Problem set:
• 1. In the article about the film Box, where does Rafael work?
• 2. Render this sentence from the article about the film Box into Spanish: "She is a member of the Hungarian minority of Romania."
• 3. Continue the plot summary in the article about the film Box, starting after its last sentence.

Selected extract:
═══

- Directed by: Florin Șerban
- Written by: Florin Șerban
- Starring: Rafael Florea
- Release date: 7 July 2015 (KVIF);
- Running time: 93 minutes
- Country: Romania
- Language: Romanian

= Box (film) =

2015 film

Box is 2015 Romanian drama film directed by Florin Șerban. Obliquely, it shows the struggles of two very different people from ethnic minorities in Romania and how they eventually find love together. It was screened in the Contemporary World Cinema section of the 2015 Toronto International Film Festival.

==Plot==
Cristina, married mother of a young daughter, works as a stage actress. She is a member of the Hungarian minority of Romania. Rafael, a member of the Romani people in Romania, is a handsome teenager working in a car wash and hoping to become a boxer. In the street he sees Cristina, who projects a discreet sexiness, and takes to following her. She at length agrees to have a drink with him in a café, if he promises to leave her alone. He asks, if she had no husband or child, would she accept him?

═══

Stored data:
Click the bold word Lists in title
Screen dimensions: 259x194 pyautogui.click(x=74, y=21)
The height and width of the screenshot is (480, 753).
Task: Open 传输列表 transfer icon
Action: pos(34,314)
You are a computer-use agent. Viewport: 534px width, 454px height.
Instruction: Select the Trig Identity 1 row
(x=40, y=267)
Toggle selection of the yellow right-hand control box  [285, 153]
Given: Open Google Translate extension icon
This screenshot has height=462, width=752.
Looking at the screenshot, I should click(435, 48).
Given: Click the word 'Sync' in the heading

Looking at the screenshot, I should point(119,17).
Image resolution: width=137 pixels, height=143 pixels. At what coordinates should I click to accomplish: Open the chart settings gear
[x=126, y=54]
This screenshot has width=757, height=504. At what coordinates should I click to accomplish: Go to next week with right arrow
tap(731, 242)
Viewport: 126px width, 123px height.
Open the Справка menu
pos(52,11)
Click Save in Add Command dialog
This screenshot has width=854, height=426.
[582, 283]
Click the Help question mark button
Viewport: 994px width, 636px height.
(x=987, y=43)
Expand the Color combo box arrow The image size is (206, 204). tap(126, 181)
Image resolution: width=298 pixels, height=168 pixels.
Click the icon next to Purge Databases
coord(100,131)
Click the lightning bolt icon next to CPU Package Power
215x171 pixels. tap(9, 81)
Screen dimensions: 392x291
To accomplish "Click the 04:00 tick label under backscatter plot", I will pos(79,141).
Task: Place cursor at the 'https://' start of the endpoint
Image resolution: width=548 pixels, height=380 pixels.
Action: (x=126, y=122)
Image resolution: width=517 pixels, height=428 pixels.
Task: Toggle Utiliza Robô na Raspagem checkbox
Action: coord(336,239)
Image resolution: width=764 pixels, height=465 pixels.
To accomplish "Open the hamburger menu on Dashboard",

═══

Responses:
• 1. He works in a car wash.

• 2. Ella es miembro de la minoría húngara de Rumania.

• 3.
She is finding life difficult, being belittled by an arrogant director at work and bossed at home by her husband. Rafael has been offered a place in the troupe of a self-important boxing promoter, but when put into the ring for his first fight is ordered to take a dive in the second round. While he is at the match, Cristina turns up at his house and his widowed grandfather eventually lets her wait. He does not get back till dawn, damaged mentally and physically, when she has gone.

The film ends with Cristina walking into a hotel from one direction, followed by Rafael from the other direction.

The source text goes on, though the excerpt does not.